BIENALSUR a été lancée il y a dix ans depuis une université publique argentine, l’UNTREF. Quelles étaient vos motivations initiales à travers cette biennale hors du commun ?
Pour faire court, nous avons déconstruit le format classique de la biennale, caractérisé par un événement concentré dans une ville (Venise, São Paulo, Primus inter pares), dirigé par un commissaire ou une équipe curatoriale définissant le thème général.
À l’opposé de ce modèle, BIENALSUR propose un dialogue constant avec différents acteurs du monde de l’art : artistes, commissaires, institutions, communautés… Dès sa première édition, elle a lancé un appel international à projets ouvert à tous.
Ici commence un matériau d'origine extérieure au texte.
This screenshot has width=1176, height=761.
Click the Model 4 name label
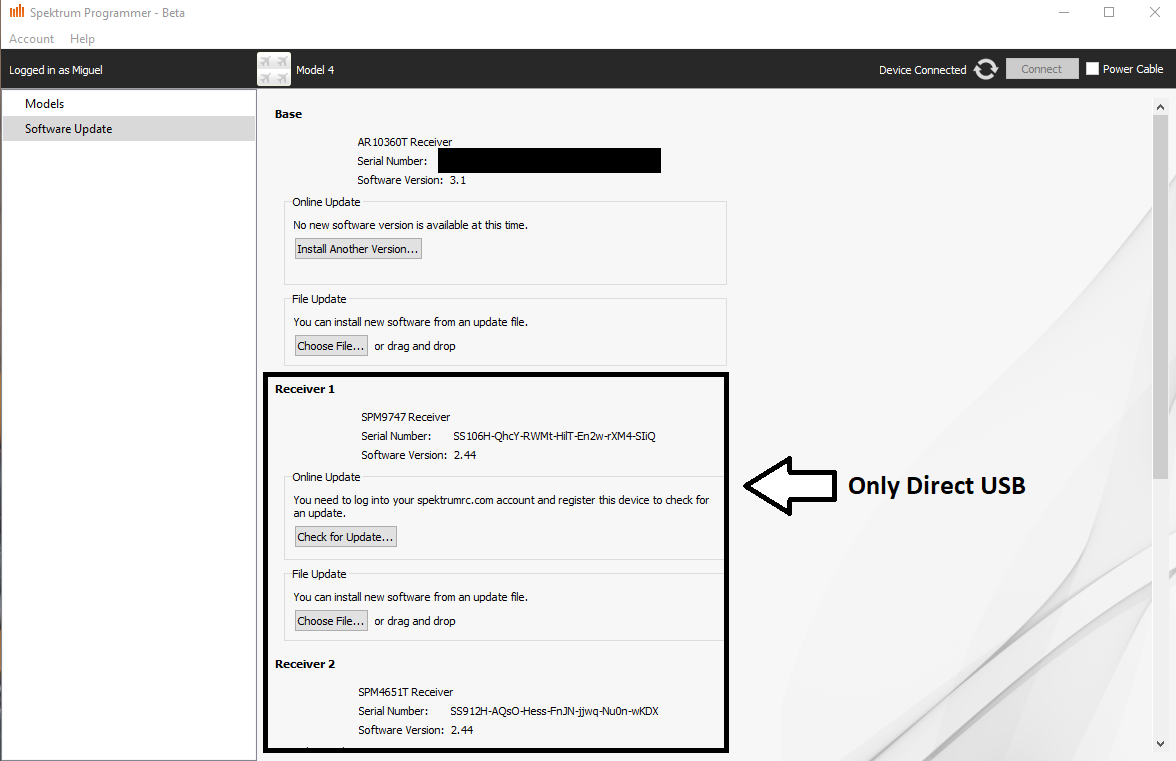[x=315, y=70]
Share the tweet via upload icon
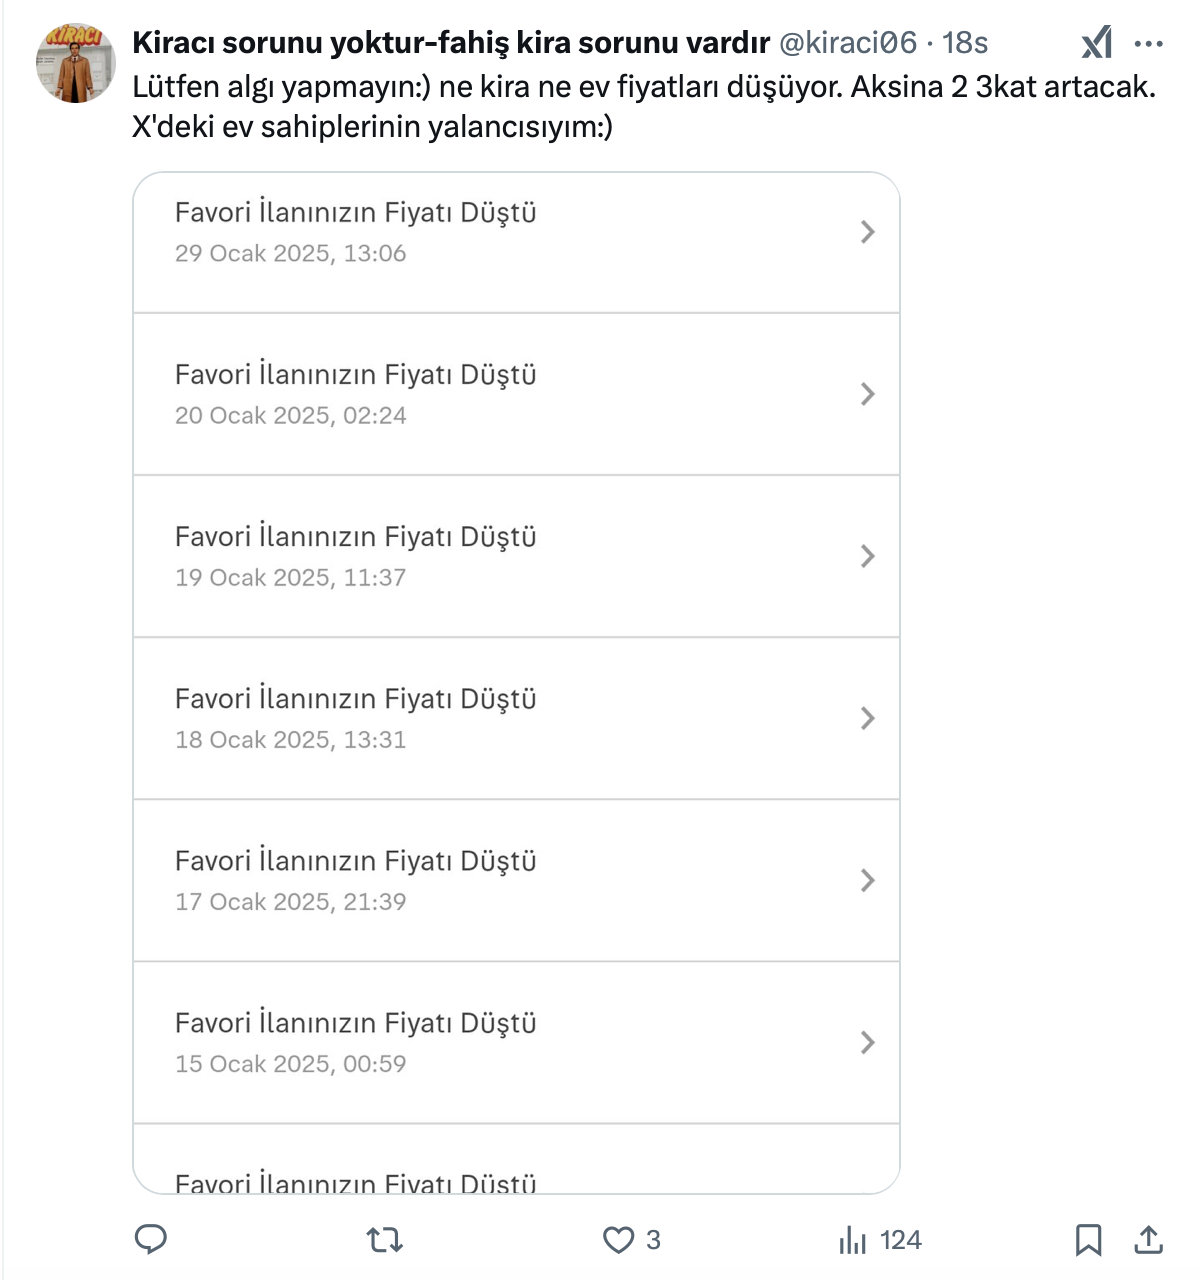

Cet appel ouvert est essentiel, car c’est à partir de celui-ci, libre et sans restriction, que naissent les grands thèmes et les axes curatoriaux de chaque édition, ainsi que les projets retenus pour composer les différentes expositions et actions.
Ce projet continu qu’est BIENALSUR est né d'un dialogue entre Aníbal Jozami, avec son approche issue de la sociologie des relations internationales, et moi-même, avec ma perspective relevant de l'histoire de l'art, du commissariat et des études culturelles. Ce dialogue s'est centré sur une réflexion concernant la relation entre les événements du « circuit international de l'art » (principalement les biennales et les foires) et le public.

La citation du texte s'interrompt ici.